The Democrats in the Congress seem to be getting some grief for not doing much to stop the dismantling/destruction of fill-in-the-blank (the Federal government, NATO, international trade, our system of justice, and so on).

And while that is true, to all appearances, I think it’s mostly the case that there’s not much they can do.

Which brings me to the filibuster, as I understand it.  In the Senate, if the majority is under 60%, the minority party can use the filibuster rules to stop new legislation from being passed.  Or considered.  Whatever.

The operative phrase there is “stop new legislation”.  The filibuster allows the (significant) minority party in the Senate to stop the opposing party’s new legislative initiatives.

But suppose stopping legislation isn’t your problem.  Instead, in this case, you are begging for The Senate to Take Some Action.  (That’s more-or-less what you’re calling for.  Which, for the Senate, I think means passing something.)  And nothing is happening, despite apparent gross overstep of the Executive.

In the current situation, the filibuster doesn’t do spit for the minority party.  The action of the majority can be stopped.  The inaction of the majority can’t.

As I see it, Republicans in the Congress have given up enforcing some basic tenets of the Constitution.  Which, as with all laws, only really exist if they are enforced, or at least believed to be enforced.

I can only assume that, in exchange, this allows the Executive to do things they (Republicans in the Congress) agree with, without having to pass laws to achieve those outcomes.  An ends-justify-means thing, maybe.

The moral of the story is that if the Republican Congress won’t enforce the Constitution — and I think Jan 6 made that clear — those parts of the law that would require the Congress to step up to the plate are suspended.

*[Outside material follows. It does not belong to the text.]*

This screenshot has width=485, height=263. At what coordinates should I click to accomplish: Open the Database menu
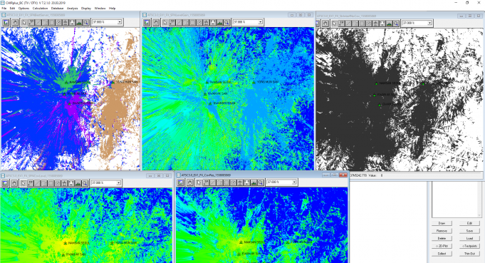[57, 9]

This is as good an explanation as any of having entered an era where any legal fig leaf will do.  Hence the spate of hitherto-unrecognized national emergencies.  E.g, Fentany smuggling at the Canadian border justifies a 25% tariff on Canadian metals and machinery.  And if that just chops apart the North American car assembly system — except maybe Tesla — then, well, oops.

This is classic bad policy-making.  And it’s what we get, with an autocrat.


Conclusion

I don’t think the Founding Fathers anticipated having a branch of government simply refuse to defend its legal prerogatives.  That is, a Congress enabling the President to do as he pleases.

At the extreme, if the House won’t impeach, and the Senate won’t convict, no matter what, there can be no constitutional crisis.  The flip side of which is that any law that requires enforcement by action of the Congress is effectively suspended for the duration, at the convenience of the President.

And for the minority party of the Senate, where filibuster is your main tool, I think you’re just kind of out of luck.  You’ll be allotted your time to speak in public hearings.  I think the Senate still functions to that extent.  Beyond that, it’s a Republican Congress, they seem to be OK with this, and there’s nothing you can do to change that.

Two years of this is locked in.  Plan accordingly.